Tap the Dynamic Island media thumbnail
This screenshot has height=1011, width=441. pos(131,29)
● ● ● ● ●
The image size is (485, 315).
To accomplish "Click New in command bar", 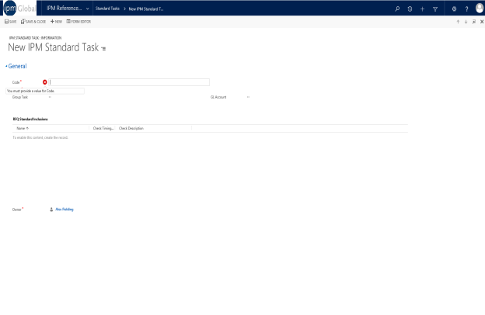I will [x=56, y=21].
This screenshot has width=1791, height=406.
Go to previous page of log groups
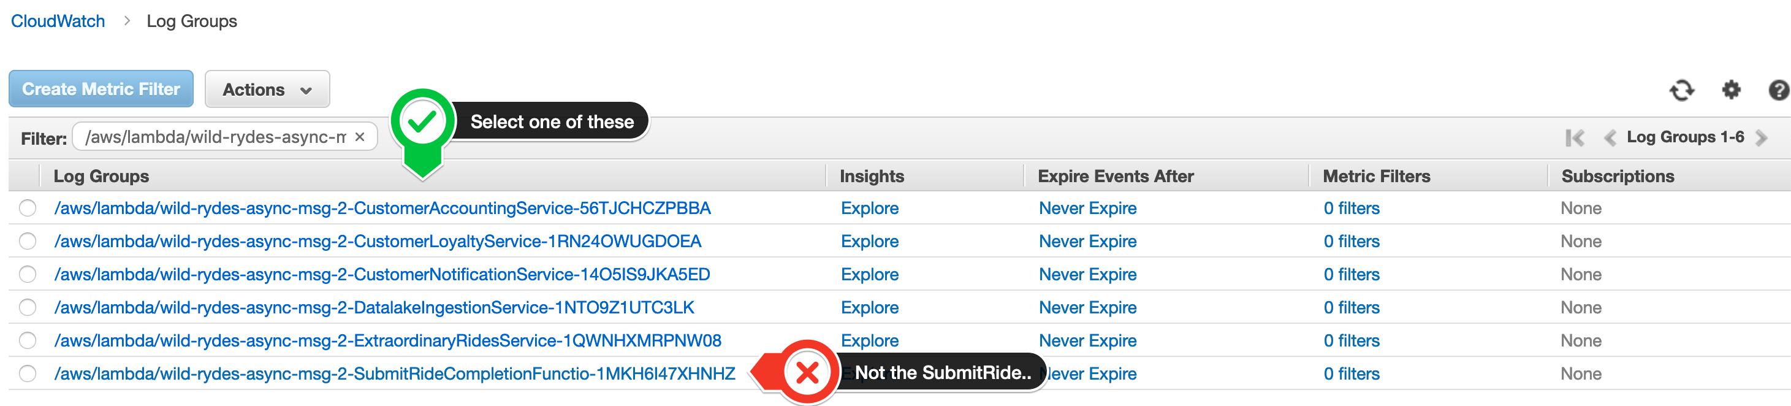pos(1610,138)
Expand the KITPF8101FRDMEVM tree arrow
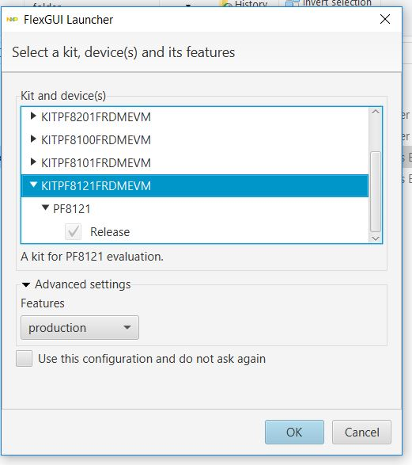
● ● ● ● ●
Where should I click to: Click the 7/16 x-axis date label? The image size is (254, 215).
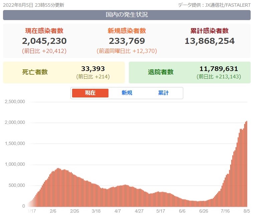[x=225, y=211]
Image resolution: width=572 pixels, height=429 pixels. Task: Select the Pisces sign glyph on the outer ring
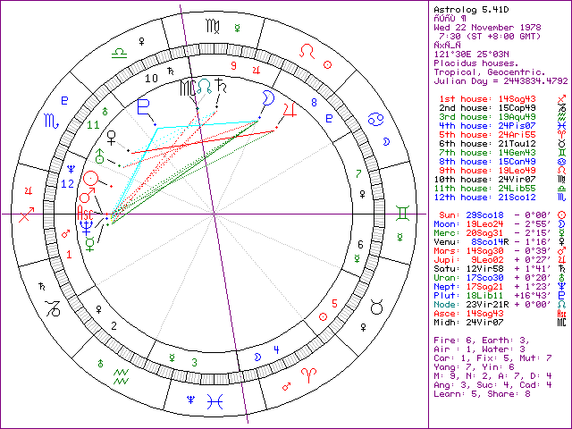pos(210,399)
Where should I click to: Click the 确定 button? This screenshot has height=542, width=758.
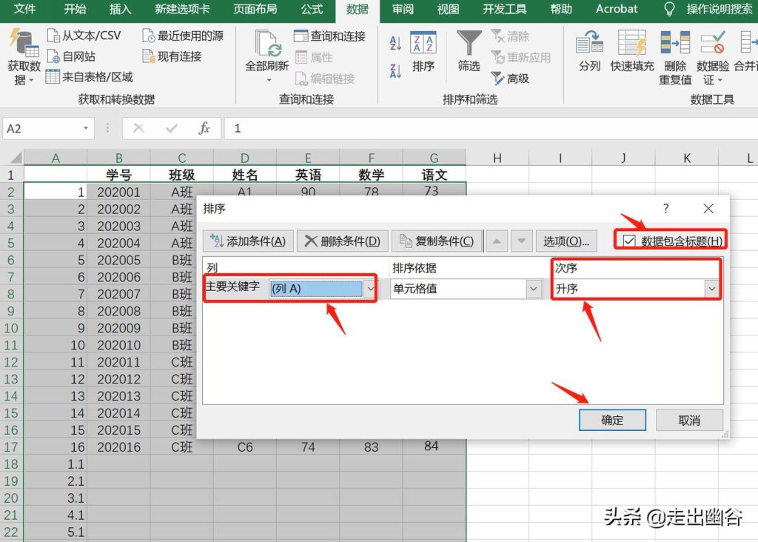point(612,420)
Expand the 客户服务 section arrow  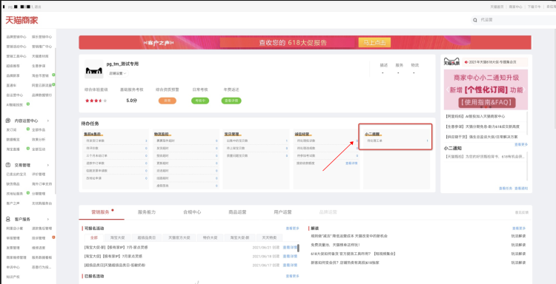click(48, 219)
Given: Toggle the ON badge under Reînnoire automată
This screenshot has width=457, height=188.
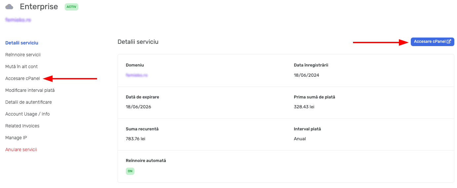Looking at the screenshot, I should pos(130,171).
● ● ● ● ●
■ PROMPT:
Here the job is to copy the listing above word for word, starting at the line with "This screenshot has width=1791, height=406." and ending at the line with "Expand the KITPF8101FRDMEVM tree arrow", and to leave out the pictures.

■ ANSWER BOX:
This screenshot has width=1791, height=406.
Go to previous page of log groups
pos(1610,138)
Expand the KITPF8101FRDMEVM tree arrow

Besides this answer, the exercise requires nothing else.